Crowned as the 2023-24 Oklahoma Czech-Slovak Royalty were:

  • Queen Aspen Hein, 17, of Yukon.
  • Junior Queen Sophie Gering, 13, of Oklahoma City.
  • Prince Elliott Gering, 10, of Oklahoma City.
  • Princess Emma Fraser, 9, of Edmond.

They will represent Oklahoma Czechs, Inc. during many festivals, parades and other special events over the next 12 months. Among them is the annual Czech Christmas Market this December in Yukon.

A royalty coronation ball followed Saturday night at historic Yukon Czech Hall, 205 N Czech Hall Road. The Bohemian Knights and Masopust Polka Band performed as the audience danced the evening away.

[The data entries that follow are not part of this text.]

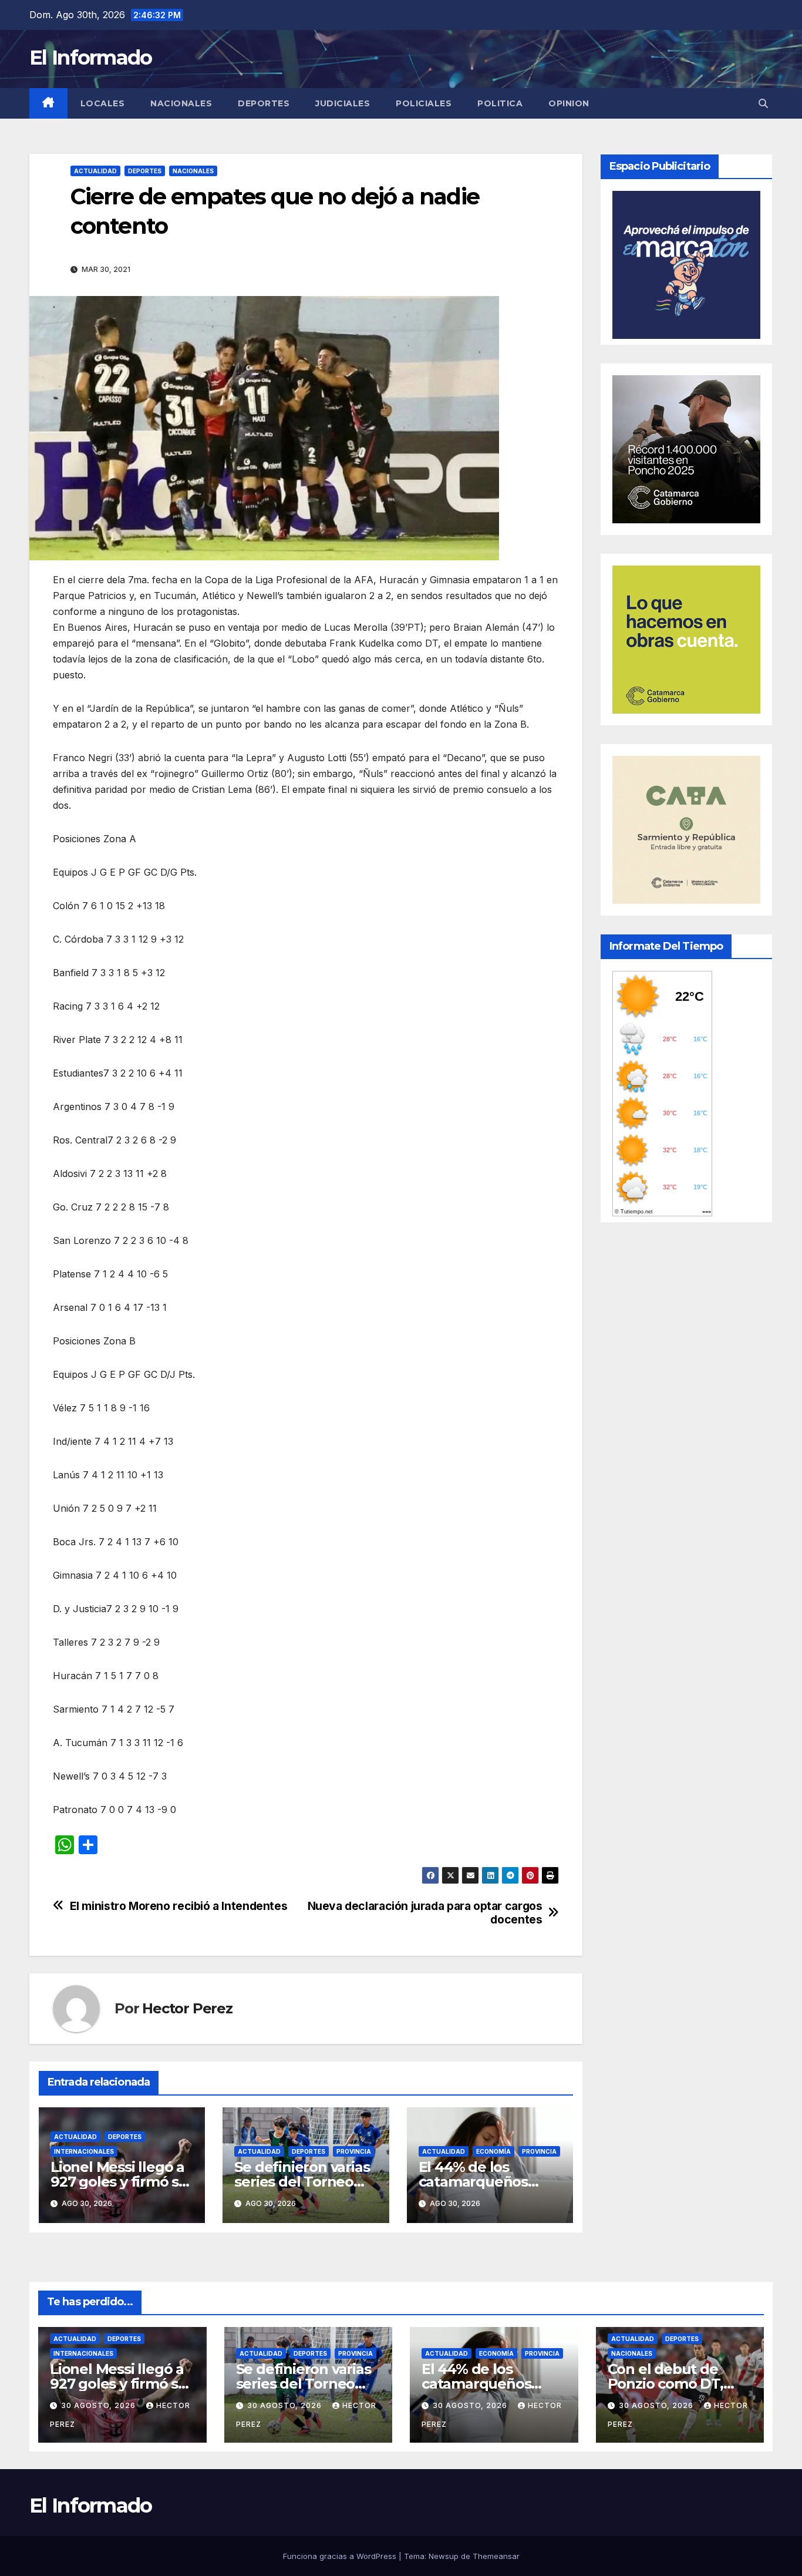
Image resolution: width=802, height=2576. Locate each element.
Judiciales (342, 103)
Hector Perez (187, 2008)
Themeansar (496, 2556)
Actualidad (95, 170)
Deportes (263, 103)
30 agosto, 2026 (99, 2405)
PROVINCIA (353, 2151)
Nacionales (181, 103)
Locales (102, 103)
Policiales (423, 103)
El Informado (90, 57)
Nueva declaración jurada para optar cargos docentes (425, 1912)
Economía (493, 2151)
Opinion (568, 103)
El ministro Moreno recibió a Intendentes (179, 1906)
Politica (500, 103)
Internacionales (84, 2151)
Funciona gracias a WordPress (341, 2556)
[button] (763, 103)
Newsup (444, 2556)
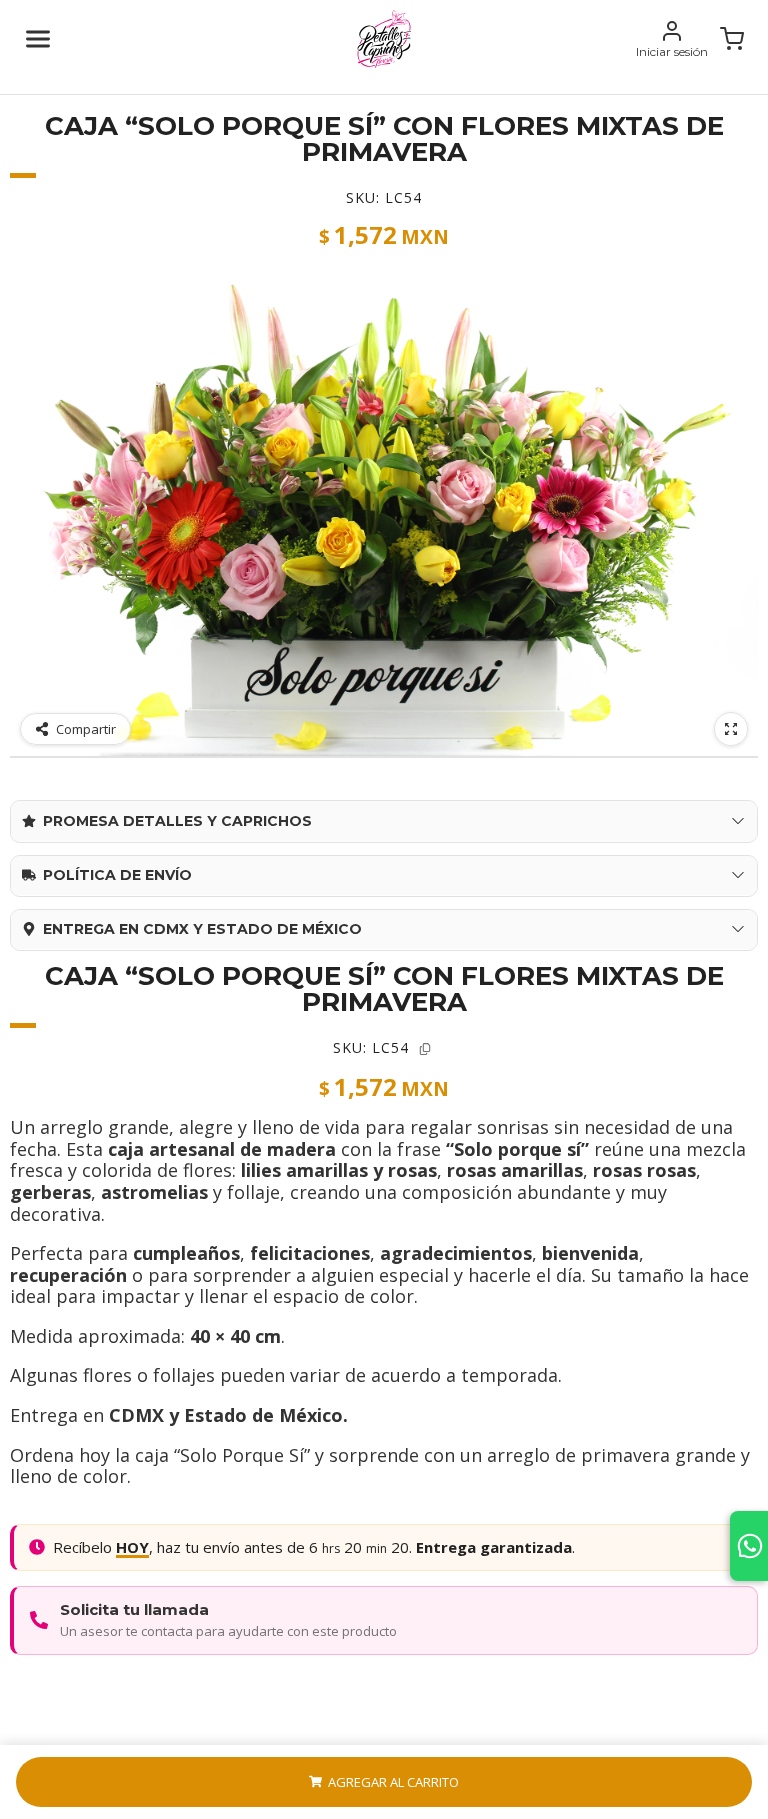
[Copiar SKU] (425, 1049)
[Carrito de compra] (732, 39)
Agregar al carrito (393, 1782)
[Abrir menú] (38, 39)
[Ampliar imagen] (731, 729)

Kali Weimer and Ashley Rodriguez pass out samples from Pauline’s Southern Kitchen along “Yukon Chamber Row” on N 4th Street. (Photo by Conrad Dudderar)
Yukon’s Alma de Loera and Felicity Bruner, both 16, start to devour their corn dog and funnel cake at the Czech Fest carnival in Old Mill Plaza. (Photo by Conrad Dudderar)
Oklahoma Czechs’ volunteer Lucy Shedeck (right) sells a tray of kolache inside the Czech Building. (Photo by Conrad Dudderar)
Oklahoma Czech Folk Dancers walk the parade route during the Oct. 7th Czech Festival in Yukon: From left, Anna Thompson, Madelyn Novosad, Emily Cole, Valarie Tlapak-Simmons, Eden Simmons, Max Simmons, and Caleb Simmons. (Photo by Conrad Dudderar)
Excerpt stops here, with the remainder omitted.